• _Page extract_
The novel then fast forwards twenty years and this is where a bit of my discontent with it came in. All of a sudden we’re jumping into the lives of the whole family without any explanations of what happened in between. Eventually it does go on flashing back and forth with little glimpses into this past time and we learn some of what had gone on. I guess I was just a bit disappointed that it didn’t carry on from the vacation a bit more before going ahead so far-it felt disjointed for me for a while.
That all being said I was pulled into the lives of these characters. The author does a good job of introducing the main characters; Frank (the father), Paulette (the mother), and the kids Billy, Scott and Gwen and then sucking us into their past and present lives. I was most drawn to Gwen and her issues with Turner’s syndrome and her family. It’s an awful struggle to remain in a child’s body your teenage and adult life-it comes with taunts and people always staring at you like you’re a freak. Another interesting character was Paulette-she was the type of mother who felt the need to control everything and ignore anything that didn’t fit into her idea of what was right throwing Gwen into turmoil quite often. She makes this statement that stuck with me, ‘for years, struggling to raise the daughter she’d expected to have, she had failed to see the one she’d gotten’. She had done this with all of her children. It was interesting to see her come to this realization and want to change things for the future.
There were parts of the story I could have done without-parts I felt really didn’t serve much of a purpose to the story but that could have just been me and how I took the book as a whole. I did enjoy it, especially towards the middle and end-it kept my interest and I did want to know what would happen to all these characters that I’d come to know so well.

• _Data rows_

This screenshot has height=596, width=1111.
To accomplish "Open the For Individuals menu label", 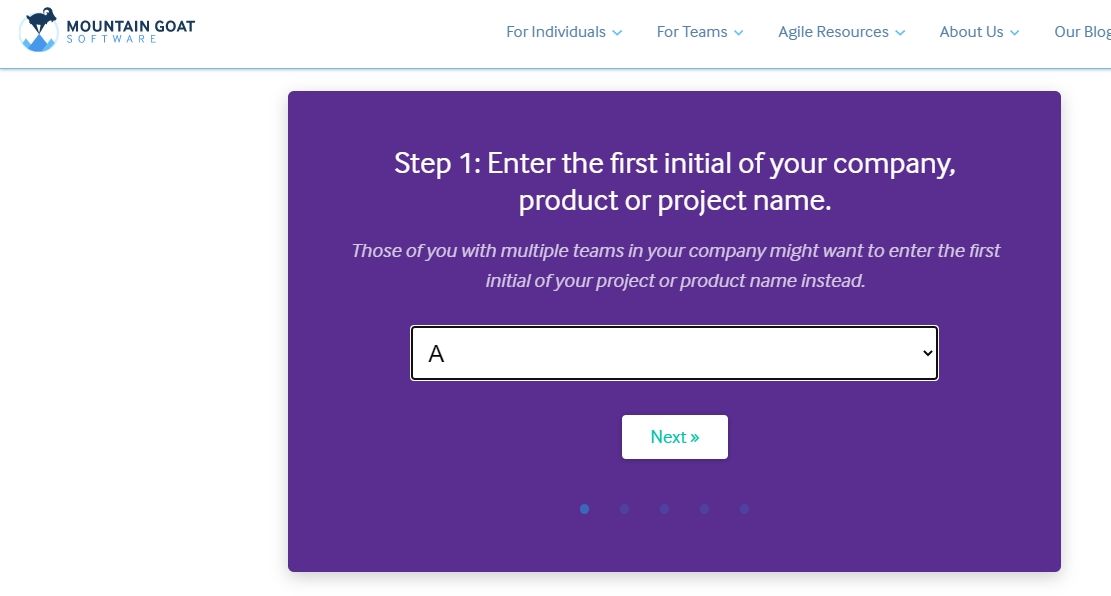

==

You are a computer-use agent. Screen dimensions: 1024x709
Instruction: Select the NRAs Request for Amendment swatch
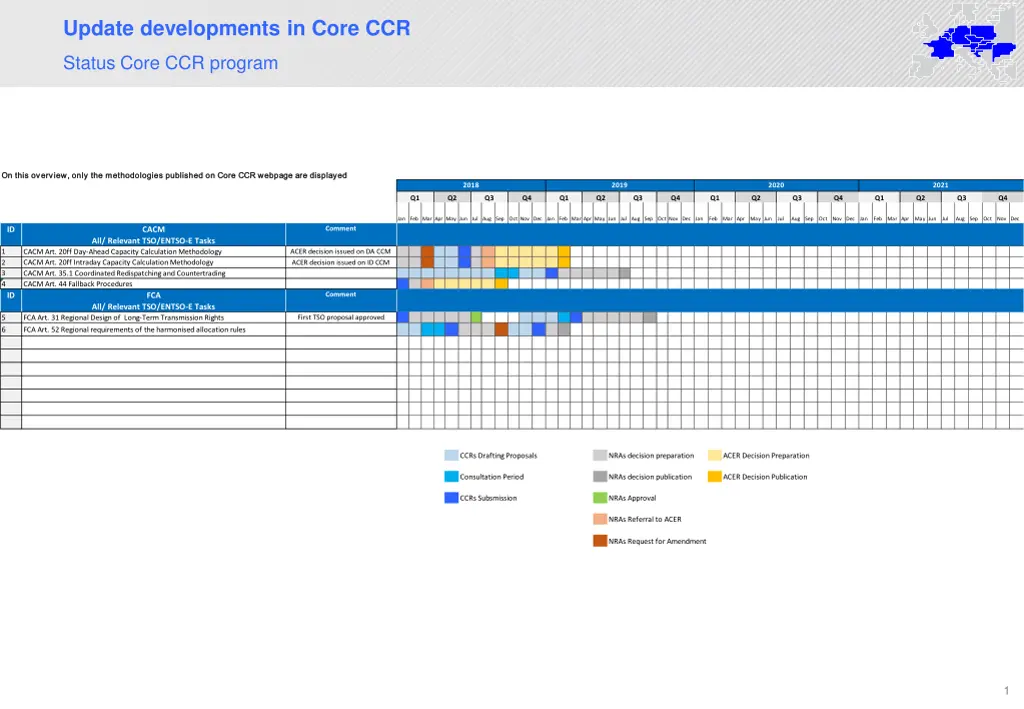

• _Actions to take_
**1.** According to the book review, how many years does the novel jump forward?
**2.** Condense the paragraph of the book review that begins "That all being said" into a short bulleted list that keeps its main facts.
**3.** Summarize the book review in two sentences.

• _Task answers_
**1.** Twenty years.

**2.**
- The reviewer was pulled into the characters' lives.
- The main characters are Frank (the father), Paulette (the mother), and the kids Billy, Scott and Gwen.
- The reviewer was most drawn to Gwen, who struggles with Turner's syndrome and her family, remaining in a child's body into her teenage and adult life and facing taunts and stares.
- Paulette is a controlling mother who ignores whatever doesn't fit her idea of what is right, often throwing Gwen into turmoil.
- A line that stuck with the reviewer: "for years, struggling to raise the daughter she'd expected to have, she had failed to see the one she'd gotten."
- Paulette had done this with all her children, and she comes to realize it and wants to change things for the future.

**3.** The reviewer found the novel's twenty-year jump forward disjointed at first and thought some parts served little purpose. Still, the reviewer was drawn into the lives of the characters, especially Gwen and her controlling mother Paulette, and enjoyed the book, particularly toward the middle and end.